The Atlantic

The Best Time-Management Advice Is Depressing But Liberating

You can make time for things that matter, or you can make time for more email.
Source: Ken Harding / BIPs / Getty

Several years ago, the journalist and author Oliver Burkeman asked some of his friends to guess, off the top of their head, how many weeks make up a typical human lifetime. One threw out an estimate in the six figures, but as Burkeman notes in his new book, “a fairly modest six-figure number of weeks—310,000—is the approximate duration of all human civilization since the ancient Sumerians of Mesopotamia.

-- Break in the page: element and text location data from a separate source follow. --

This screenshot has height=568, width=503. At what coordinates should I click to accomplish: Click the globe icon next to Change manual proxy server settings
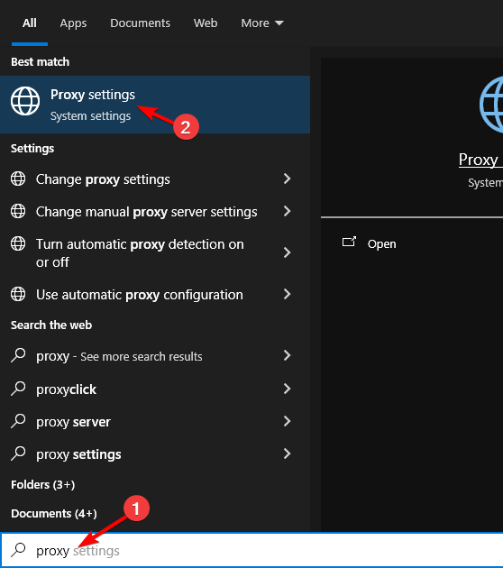point(18,211)
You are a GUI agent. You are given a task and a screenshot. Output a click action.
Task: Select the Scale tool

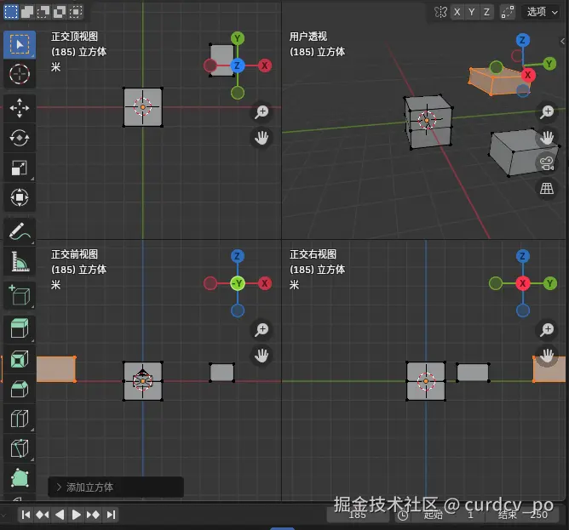click(x=20, y=168)
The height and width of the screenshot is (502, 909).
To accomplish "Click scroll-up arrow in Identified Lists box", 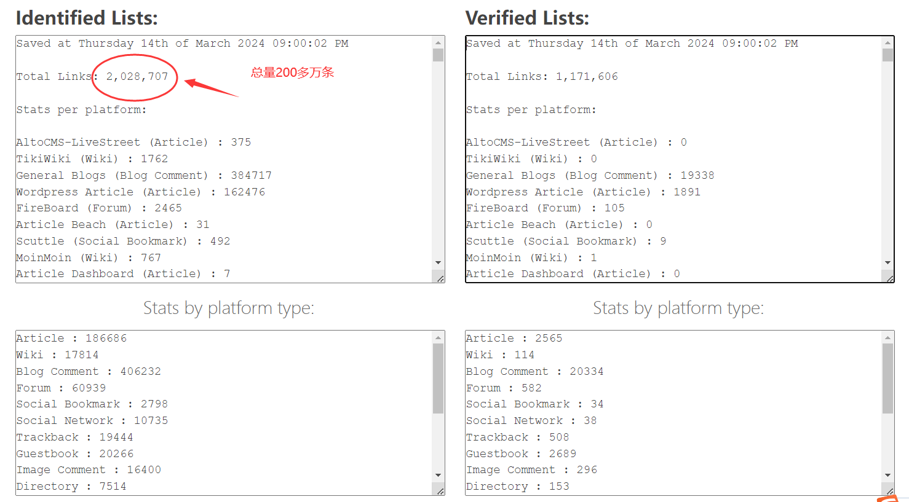I will pyautogui.click(x=438, y=42).
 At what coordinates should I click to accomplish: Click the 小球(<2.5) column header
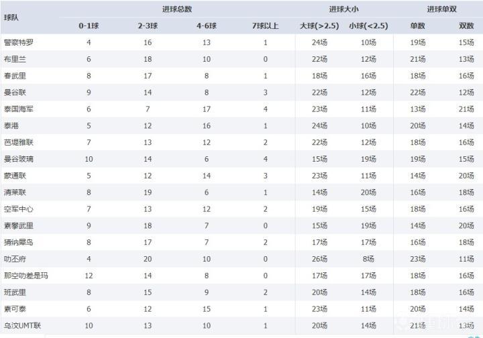click(368, 26)
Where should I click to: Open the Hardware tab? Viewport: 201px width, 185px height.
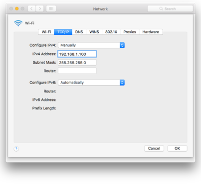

Someone who lives to age 80 gets far fewer—close to the number in the title of Burkeman’s book, Four Thousand Weeks: Time Management for Mortals. “The average human lifespan is absurdly, terrifyingly, insultingly short,” he writes. Given this limitation, it makes sense that the typical approach to time management is to seek ways to cram ever more into our finite number of days.

But Burkeman argues that this encourages an inner shift in perspective. It confronts a series of comforting illusions that many of us hold onto instead of internalizing colder truths: that we will die not having done a tremendous number of things we care about; that every commitment we make to a person, place, or line of work rules out countless others that may fulfill us; that our lives are already ticking away. I recently spoke with Burkeman about how a philosophy of time management that accepts these daunting realities can help us do the things we care about most. The conversation that follows has been edited for length and clarity.